He continued to sing a passage from Der Freischütz, and did not reply; thereupon I opened the door.

I entered a room in which there was a mattress with a wretched coverlid thrown over it, in one corner. A rickety chair, a few broken jars and a long board which served doubtless as a table, but which was then standing against the wall—that was all the furniture. Leaning on the sill of the window, which was open, was a man, still young, whose good-humored, bloated face was not unfamiliar to me.

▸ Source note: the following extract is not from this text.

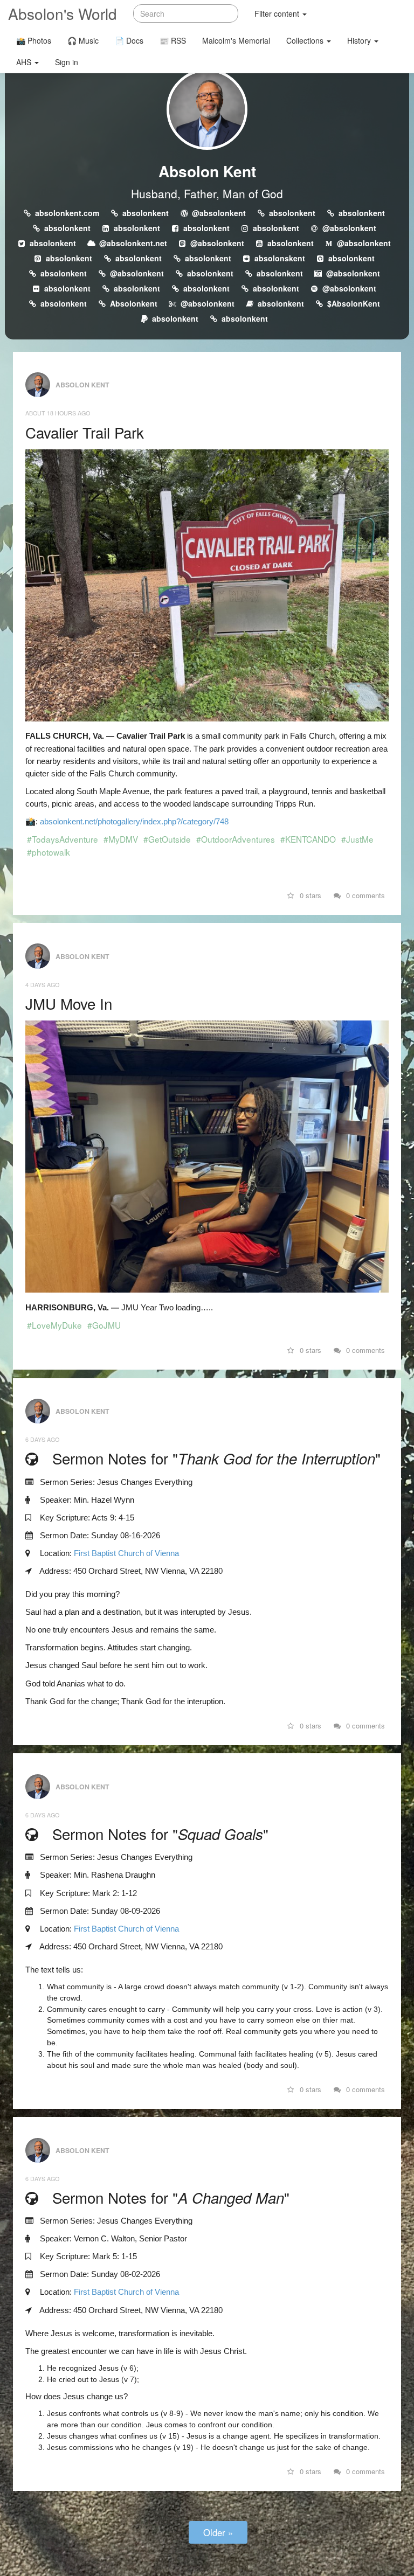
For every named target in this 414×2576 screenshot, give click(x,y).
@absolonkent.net (133, 243)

He was in his shirt sleeves, and was seated after the manner of tailors, with his knees outside the window, a position which made him likely to fall into the courtyard at the slightest forward movement.

On my arrival he stopped in the middle of a trill and exclaimed:

“Hello! I thought it was the concierge to ask for money again. I should have said to him: ‘prout, prout!’ Sit you down, monsieur.”

I sat down, for my neighbor seemed quite unceremonious; he had not risen. I do not know whether he thought that I had come to hear him sing; but he seemed inclined to resume his performance. I stopped him at once.

“Monsieur, I am your neighbor.”

“Indeed! you are my neighbor, are you? Beside me or below?”

“Below.

“Oh, yes! it’s a fact that on this floor there’s nobody but the cooks of the house, all old women, unluckily. They don’t sing, they don’t make love, they don’t know how to make anything but sauces,—reduced consommés, as the one from the first floor says. For my part, I would give all her consommés for a bottle of beaune. Ah! how delicious beaune is! If I had any, I would give you some; but it is three days now that I haven’t drunk anything but water. Prout, prout! I must make the best of it.”

While the tailor was talking, I examined him, because I was confident that I had seen him somewhere before, but I could not remember where.